And here you have Patrick McConlogue and Leo Grand, entrepreneurs from two very different lives, meeting to create an app with multiple lasting impacts. There is the aspirational and literally global impact of providing a tool for citizens to use to live more sustainably. And then there is the impact on Leo’s and Patrick’s lives.

In this video about Patrick and Leo’s partnership, Patrick explains his motivation: “There are a lot of people who could do a lot of great things. I think that sometimes that potential could be lost.”  You see, investing in people is important.
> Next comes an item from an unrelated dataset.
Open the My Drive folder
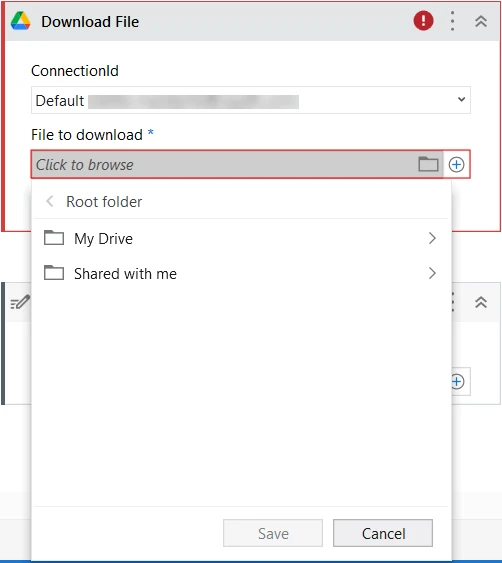The height and width of the screenshot is (563, 502). 241,238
In Computer Science, we discuss two ways to perform a set of instructions repeatedly. You could do them iteratively, repeating the instructions a set number of times or as long as certain conditions or met. Or, you could do them recursively, applying the same set of instructions to a related but simpler version of the original one. Recursion is the only feasible way to solve puzzles in which the same challenges are seen across a set of related problems that range from the incredibly rich and complex to the ridiculously simple and irreducible.
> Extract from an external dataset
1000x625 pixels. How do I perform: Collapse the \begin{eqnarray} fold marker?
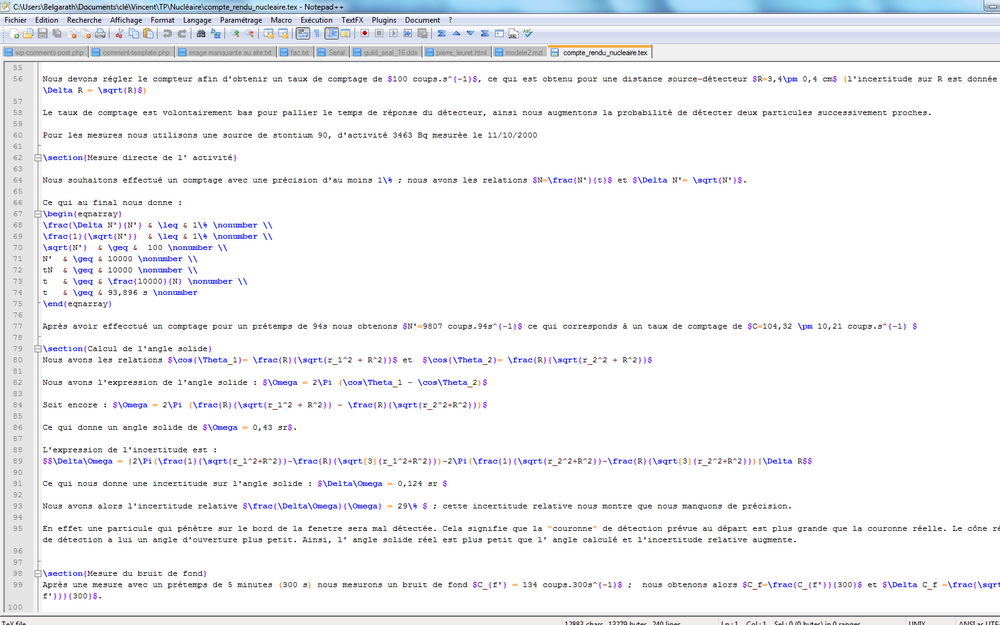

Life is that kind of puzzle. Paying it forward is its recursive solution.


About Ray Klump

Associate Dean, College of Aviation, Science, and Technology at Lewis University Director, Master of Science in Information Security Lewis University http://online.lewisu.edu/ms-information-security.asp, http://online.lewisu.edu/resource/engineering-technology/articles.asp, http://cs.lewisu.edu. You can find him on Google+.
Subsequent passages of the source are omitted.